- **INFORMATION GIVEN**:
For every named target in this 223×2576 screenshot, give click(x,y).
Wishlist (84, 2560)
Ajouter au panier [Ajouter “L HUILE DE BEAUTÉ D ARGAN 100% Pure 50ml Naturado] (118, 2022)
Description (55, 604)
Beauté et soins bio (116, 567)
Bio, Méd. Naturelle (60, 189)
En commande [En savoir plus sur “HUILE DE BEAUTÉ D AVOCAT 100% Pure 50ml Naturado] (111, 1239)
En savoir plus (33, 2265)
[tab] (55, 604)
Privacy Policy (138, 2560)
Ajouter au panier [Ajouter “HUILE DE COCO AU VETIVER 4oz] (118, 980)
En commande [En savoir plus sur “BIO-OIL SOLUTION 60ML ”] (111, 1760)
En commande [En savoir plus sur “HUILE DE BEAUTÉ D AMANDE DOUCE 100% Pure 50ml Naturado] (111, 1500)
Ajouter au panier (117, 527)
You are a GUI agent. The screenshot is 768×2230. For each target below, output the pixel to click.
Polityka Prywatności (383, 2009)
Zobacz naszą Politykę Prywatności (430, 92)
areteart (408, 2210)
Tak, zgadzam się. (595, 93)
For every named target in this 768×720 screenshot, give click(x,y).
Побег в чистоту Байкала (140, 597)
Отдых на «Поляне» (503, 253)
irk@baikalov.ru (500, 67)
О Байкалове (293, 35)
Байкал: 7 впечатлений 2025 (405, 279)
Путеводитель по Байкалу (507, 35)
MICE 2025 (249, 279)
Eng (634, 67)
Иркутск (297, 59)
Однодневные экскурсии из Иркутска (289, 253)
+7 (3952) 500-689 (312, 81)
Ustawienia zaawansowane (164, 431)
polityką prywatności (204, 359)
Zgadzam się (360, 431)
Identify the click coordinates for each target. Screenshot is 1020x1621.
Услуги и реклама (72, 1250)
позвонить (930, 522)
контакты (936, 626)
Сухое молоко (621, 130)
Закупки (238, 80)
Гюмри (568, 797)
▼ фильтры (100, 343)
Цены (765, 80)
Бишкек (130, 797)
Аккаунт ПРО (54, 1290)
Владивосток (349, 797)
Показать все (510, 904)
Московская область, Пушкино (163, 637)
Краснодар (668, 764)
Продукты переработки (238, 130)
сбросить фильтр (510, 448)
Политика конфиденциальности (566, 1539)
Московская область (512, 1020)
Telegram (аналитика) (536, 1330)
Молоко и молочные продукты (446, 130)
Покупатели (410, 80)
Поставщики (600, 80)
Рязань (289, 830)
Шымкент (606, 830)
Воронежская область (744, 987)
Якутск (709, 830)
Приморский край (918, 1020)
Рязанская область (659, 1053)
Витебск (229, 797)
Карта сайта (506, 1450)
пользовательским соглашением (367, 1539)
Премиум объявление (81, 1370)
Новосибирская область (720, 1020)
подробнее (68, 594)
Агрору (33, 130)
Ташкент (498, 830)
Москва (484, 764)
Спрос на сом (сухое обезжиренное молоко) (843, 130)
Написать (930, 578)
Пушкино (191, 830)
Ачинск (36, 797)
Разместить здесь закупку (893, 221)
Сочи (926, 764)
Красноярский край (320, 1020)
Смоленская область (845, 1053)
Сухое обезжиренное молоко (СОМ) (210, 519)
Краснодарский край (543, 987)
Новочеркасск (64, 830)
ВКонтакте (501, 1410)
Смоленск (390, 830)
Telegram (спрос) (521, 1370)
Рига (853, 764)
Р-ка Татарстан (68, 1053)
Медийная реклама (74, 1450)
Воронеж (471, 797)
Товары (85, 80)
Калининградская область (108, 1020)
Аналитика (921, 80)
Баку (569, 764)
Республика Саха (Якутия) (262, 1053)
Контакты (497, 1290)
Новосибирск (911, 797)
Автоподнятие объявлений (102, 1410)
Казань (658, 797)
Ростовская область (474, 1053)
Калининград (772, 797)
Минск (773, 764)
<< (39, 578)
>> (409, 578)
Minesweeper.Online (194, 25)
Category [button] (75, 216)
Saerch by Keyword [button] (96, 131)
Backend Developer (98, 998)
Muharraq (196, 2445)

- **WHAT NEEDS TO BE DONE**: Rewrite the lines as a numbered list, omitting any blank lines.

- **OUTPUT FOR THIS EXERCISE**:
1. For every named target in this 223×2576 screenshot, give click(x,y).
2. Wishlist (84, 2560)
3. Ajouter au panier [Ajouter “L HUILE DE BEAUTÉ D ARGAN 100% Pure 50ml Naturado] (118, 2022)
4. Description (55, 604)
5. Beauté et soins bio (116, 567)
6. Bio, Méd. Naturelle (60, 189)
7. En commande [En savoir plus sur “HUILE DE BEAUTÉ D AVOCAT 100% Pure 50ml Naturado] (111, 1239)
8. En savoir plus (33, 2265)
9. [tab] (55, 604)
10. Privacy Policy (138, 2560)
11. Ajouter au panier [Ajouter “HUILE DE COCO AU VETIVER 4oz] (118, 980)
12. En commande [En savoir plus sur “BIO-OIL SOLUTION 60ML ”] (111, 1760)
13. En commande [En savoir plus sur “HUILE DE BEAUTÉ D AMANDE DOUCE 100% Pure 50ml Naturado] (111, 1500)
14. Ajouter au panier (117, 527)
15. You are a GUI agent. The screenshot is 768×2230. For each target below, output the pixel to click.
16. Polityka Prywatności (383, 2009)
17. Zobacz naszą Politykę Prywatności (430, 92)
18. areteart (408, 2210)
19. Tak, zgadzam się. (595, 93)
20. For every named target in this 768×720 screenshot, give click(x,y).
21. Побег в чистоту Байкала (140, 597)
22. Отдых на «Поляне» (503, 253)
23. irk@baikalov.ru (500, 67)
24. О Байкалове (293, 35)
25. Байкал: 7 впечатлений 2025 (405, 279)
26. Путеводитель по Байкалу (507, 35)
27. MICE 2025 (249, 279)
28. Eng (634, 67)
29. Иркутск (297, 59)
30. Однодневные экскурсии из Иркутска (289, 253)
31. +7 (3952) 500-689 (312, 81)
32. Ustawienia zaawansowane (164, 431)
33. polityką prywatności (204, 359)
34. Zgadzam się (360, 431)
35. Identify the click coordinates for each target. Screenshot is 1020x1621.
36. Услуги и реклама (72, 1250)
37. позвонить (930, 522)
38. контакты (936, 626)
39. Сухое молоко (621, 130)
40. Закупки (238, 80)
41. Гюмри (568, 797)
42. ▼ фильтры (100, 343)
43. Цены (765, 80)
44. Бишкек (130, 797)
45. Аккаунт ПРО (54, 1290)
46. Владивосток (349, 797)
47. Показать все (510, 904)
48. Московская область, Пушкино (163, 637)
49. Краснодар (668, 764)
50. Продукты переработки (238, 130)
51. сбросить фильтр (510, 448)
52. Политика конфиденциальности (566, 1539)
53. Московская область (512, 1020)
54. Telegram (аналитика) (536, 1330)
55. Молоко и молочные продукты (446, 130)
56. Покупатели (410, 80)
57. Поставщики (600, 80)
58. Рязань (289, 830)
59. Шымкент (606, 830)
60. Воронежская область (744, 987)
61. Якутск (709, 830)
62. Приморский край (918, 1020)
63. Рязанская область (659, 1053)
64. Витебск (229, 797)
65. Карта сайта (506, 1450)
66. пользовательским соглашением (367, 1539)
67. Премиум объявление (81, 1370)
68. Новосибирская область (720, 1020)
69. подробнее (68, 594)
70. Агрору (33, 130)
71. Ташкент (498, 830)
72. Москва (484, 764)
73. Спрос на сом (сухое обезжиренное молоко) (843, 130)
74. Написать (930, 578)
75. Пушкино (191, 830)
76. Ачинск (36, 797)
77. Разместить здесь закупку (893, 221)
78. Сочи (926, 764)
79. Красноярский край (320, 1020)
80. Смоленская область (845, 1053)
81. Сухое обезжиренное молоко (СОМ) (210, 519)
82. Краснодарский край (543, 987)
83. Новочеркасск (64, 830)
84. ВКонтакте (501, 1410)
85. Смоленск (390, 830)
86. Telegram (спрос) (521, 1370)
87. Рига (853, 764)
88. Р-ка Татарстан (68, 1053)
89. Медийная реклама (74, 1450)
90. Воронеж (471, 797)
91. Товары (85, 80)
92. Калининградская область (108, 1020)
93. Аналитика (921, 80)
94. Баку (569, 764)
95. Республика Саха (Якутия) (262, 1053)
96. Контакты (497, 1290)
97. Новосибирск (911, 797)
98. Автоподнятие объявлений (102, 1410)
99. Казань (658, 797)
100. Ростовская область (474, 1053)
101. Калининград (772, 797)
102. Минск (773, 764)
103. << (39, 578)
104. >> (409, 578)
105. Minesweeper.Online (194, 25)
106. Category [button] (75, 216)
107. Saerch by Keyword [button] (96, 131)
108. Backend Developer (98, 998)
109. Muharraq (196, 2445)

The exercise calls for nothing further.